++++ PASSAGE PROVIDED

Ida Russell said it was wrong for Psyche to look.
Yes, Margaret said, but her temptations were strong; and if they had not come through her sisters, they must have come through her own soul. Everything was produced by antagonism. This morning she had taken up Kreitzer, meaning to open the Greek volume, but took up the Indian. In that Mythology which William Story called deep and all-embracing there were the antagonist principles of Vishnu, or unclouded innocence, and Brahm, who could only become pure by wading through all wickedness. There seemed to be a need of sin, to work out salvation for human beings.
Emerson said faith should work out that salvation. It was man’s privilege to resist the evil, to strive triumphantly; to recognise it—never! Good was always present to the soul,—was all the true soul took note of. It was a duty not to look!
Margaret thought it the climax of sin to despair. She believed evil to be a good in the grand scheme of things. She would not recognize it as a blunder. She must consider its scope a noble one. In one word, she would not accept the world—for she felt within herself the power to reject it—did she not believe evil working in it for good! Man had gained more than he lost by his fall. The ninety-nine sheep in the parable were of less value than the “lost found,” over which there was joy in heaven.
E. P. P. spoke of the Tree of Life,—which would have made immortal those who ate of the Tree of Knowledge.
Caroline Sturgis said that this probation was what she could not comprehend. We began at the circumference, and if we fulfilled our destiny must end by being near the centre. How much better to have begun there! Why could not God have made it so?
William Story began to say that God must seek the best good of all his creatures; but Caroline interrupted him by saying that there was certainly more good at the centre than at the circumference.
William White thought all this good, better, and best very puzzling.
Margaret asked Caroline if she could not see probation to be a good, as she had herself defined it?
Are we better then, than God? asked Caroline.
Not better, replied Margaret, for we cannot compare dissimilar things.
William White asked if any one could be more than good, more than pure.
William Story said perfection had its degrees!
White said, How can you progress after you have reached your goal?
As if any live man ever did reach his goal! said I.
Is there any progress for God? retorted he.
Not any, for that is a contradiction in terms, I said; but surely you conceive of it for souls in heaven?
Margaret said something about the Gospel injunction to be perfect even as our Father in Heaven is perfect. Does not “even as” mean “after the pattern of”? Does it involve the nature, as well as the degree?
Emerson interrupted quickly, “We are not finite.”
Everybody smiled; but the best answer to this is found in the fact, that we never conceive of ourselves as infinite and at rest,—only as reaching after the Infinite in our motion.
White said to Caroline Sturgis, “If evil brings knowledge of good, is it not a gain?”
William Story talked nobly, something to this effect: That good and evil were related terms. If both did not exist, neither could, antagonism being the spring of most things in the universe.
Margaret went back to Cupid, and said that in Raphael’s original studies Cupid was always a boy,—in his frescos, a youth, almost a man. She spoke of the difference of expression which he gave to his Venus and his Psyche, especially in the eye. That of Psyche was deep and thoughtful. The distinction extended to their attendant Cupids, and was most marked in the Psyche when she takes the cup of Immortality from her husband.

++++++++

- **THE TASK**
Reproduce the portion of the passage on good and evil that runs from "William Story said" to "souls in heaven?", without altering a word. The data placed after this text are not needed.

++++ INFORMATION SHOWN

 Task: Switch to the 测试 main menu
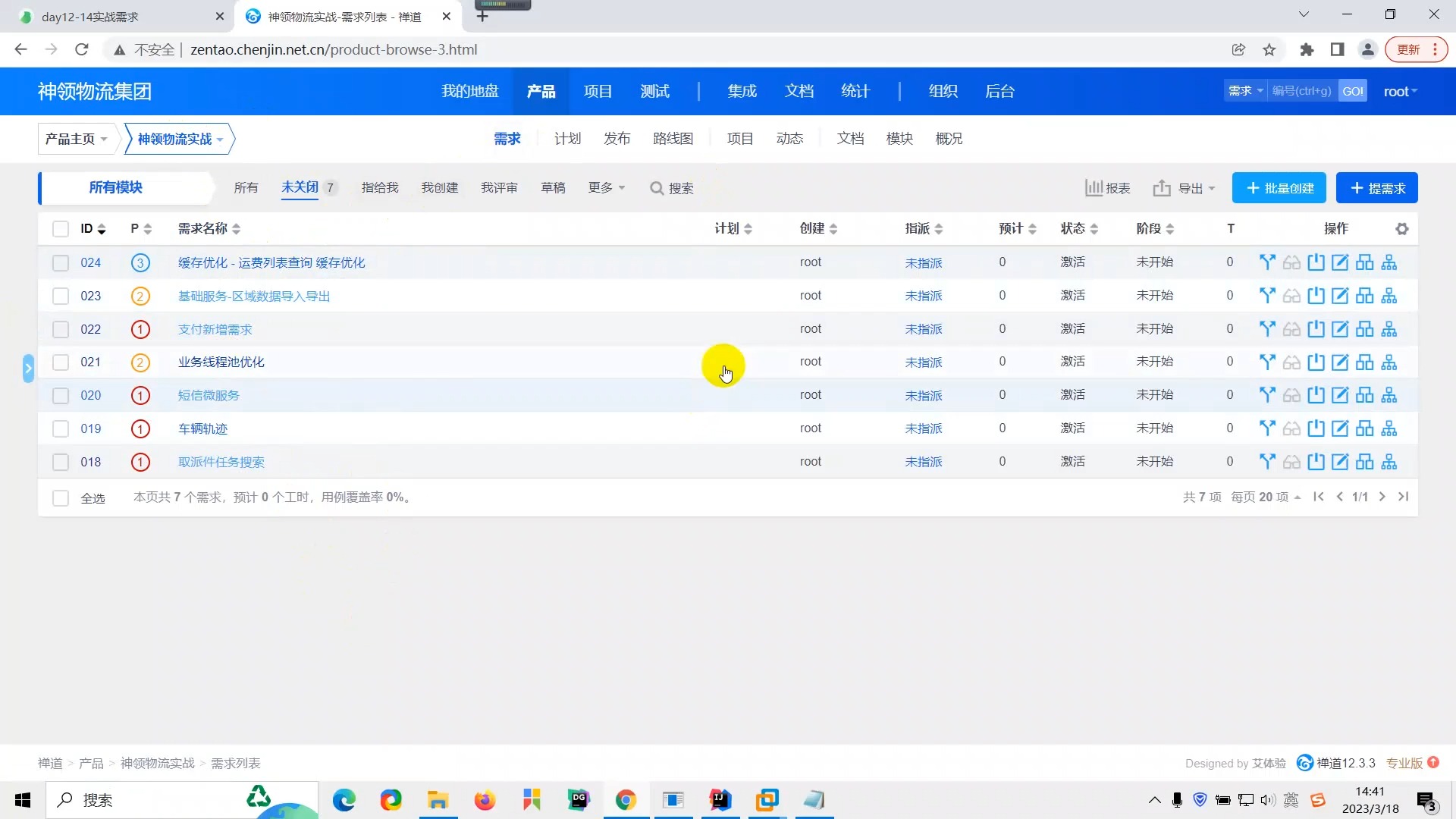coord(654,91)
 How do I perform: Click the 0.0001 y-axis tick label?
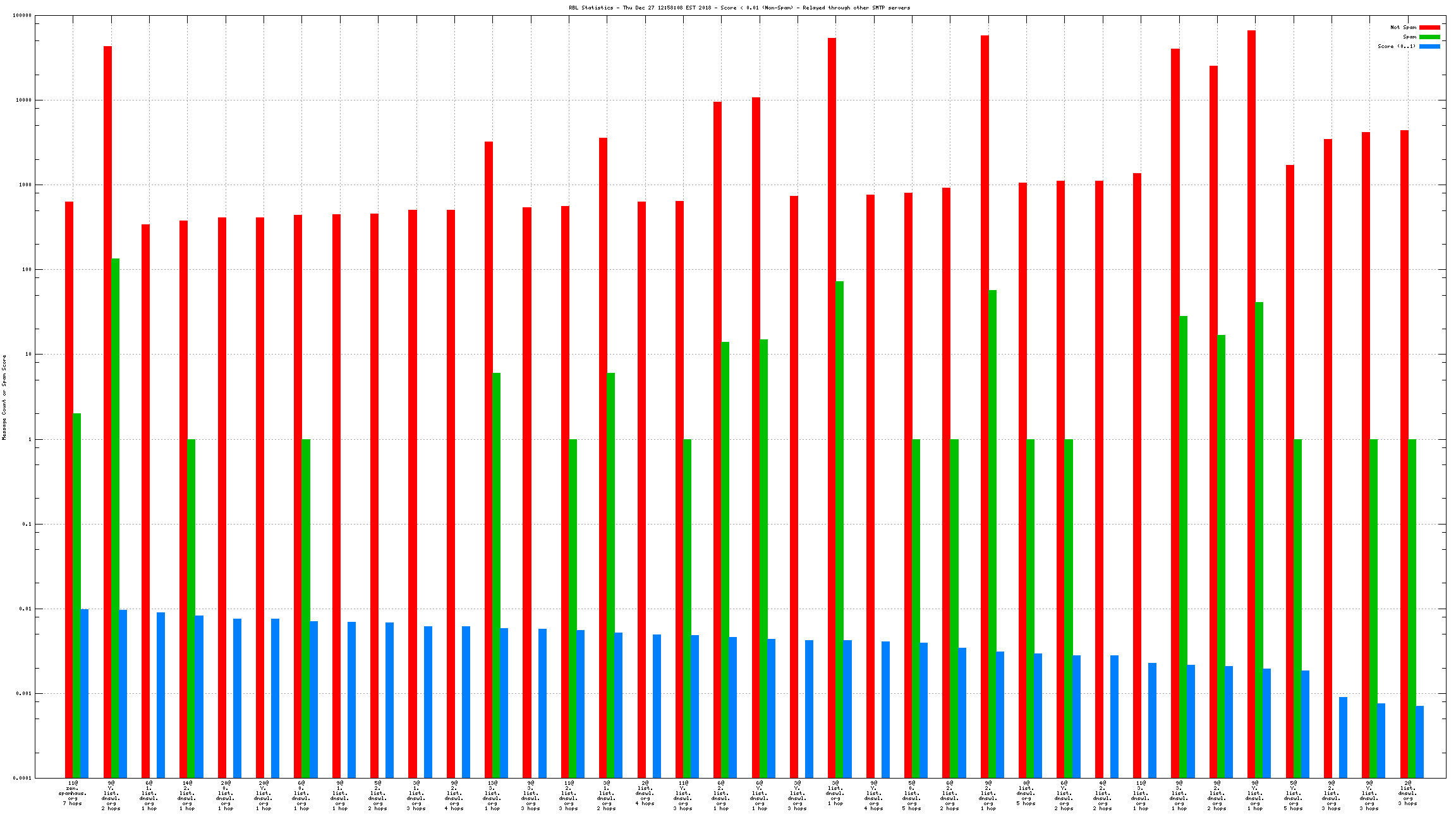[x=23, y=778]
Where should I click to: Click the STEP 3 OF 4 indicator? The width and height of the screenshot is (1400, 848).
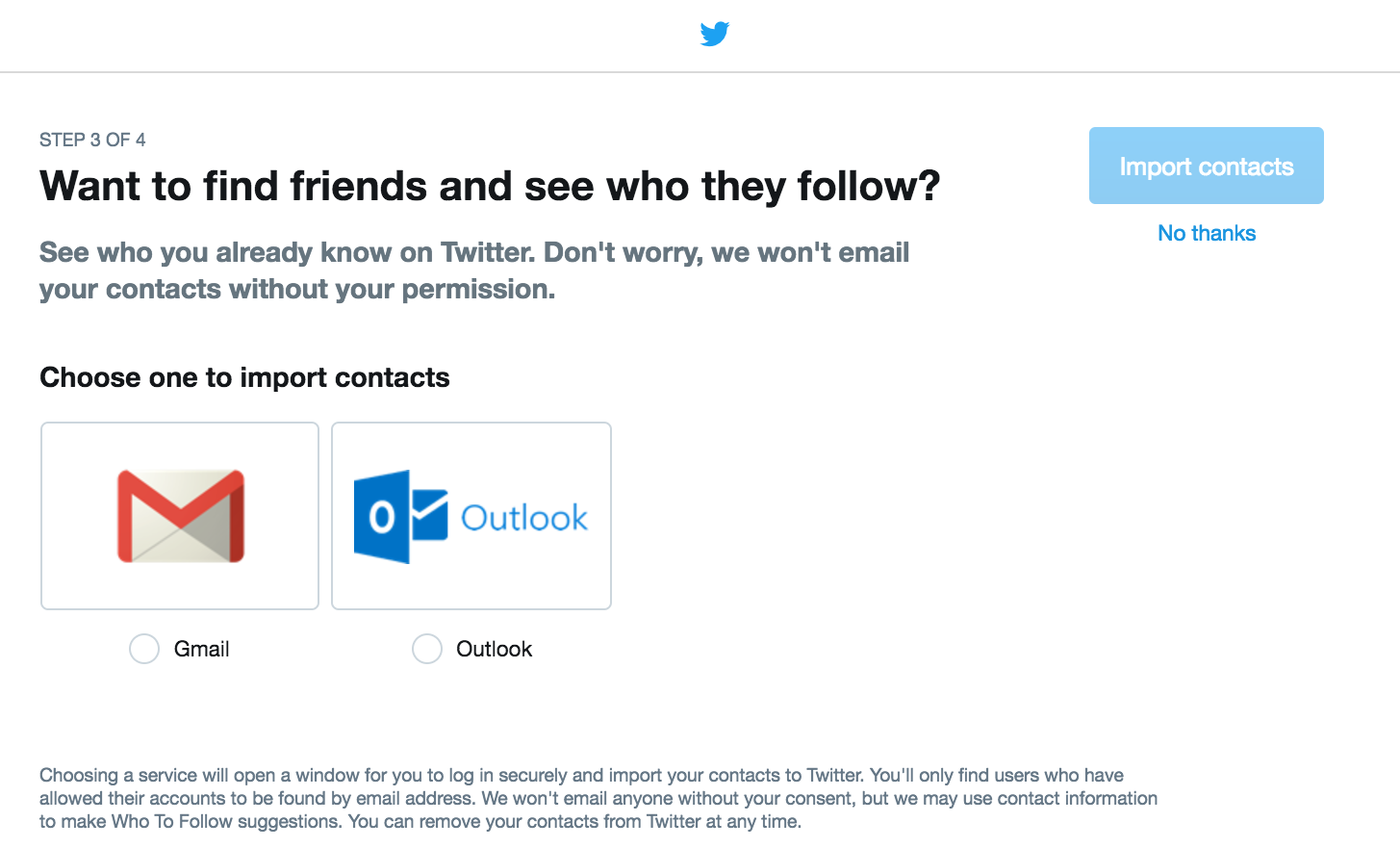click(x=92, y=140)
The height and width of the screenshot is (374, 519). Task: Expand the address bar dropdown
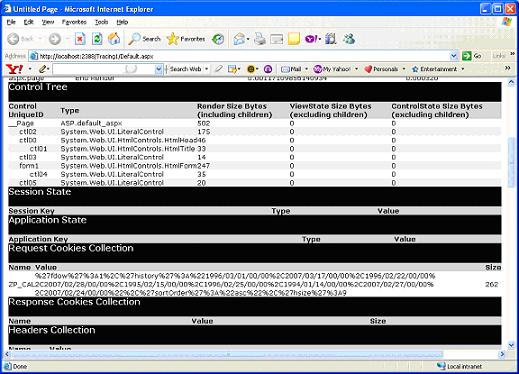coord(453,56)
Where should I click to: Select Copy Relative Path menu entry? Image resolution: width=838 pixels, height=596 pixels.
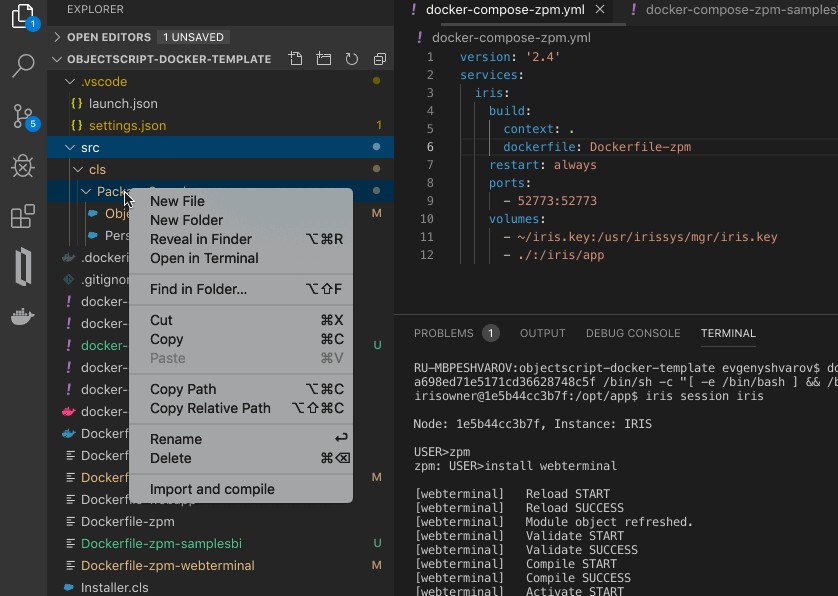click(x=210, y=408)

++++++++

- **EXERCISE RESPONSE**
William Story said perfection had its degrees!
White said, How can you progress after you have reached your goal?
As if any live man ever did reach his goal! said I.
Is there any progress for God? retorted he.
Not any, for that is a contradiction in terms, I said; but surely you conceive of it for souls in heaven?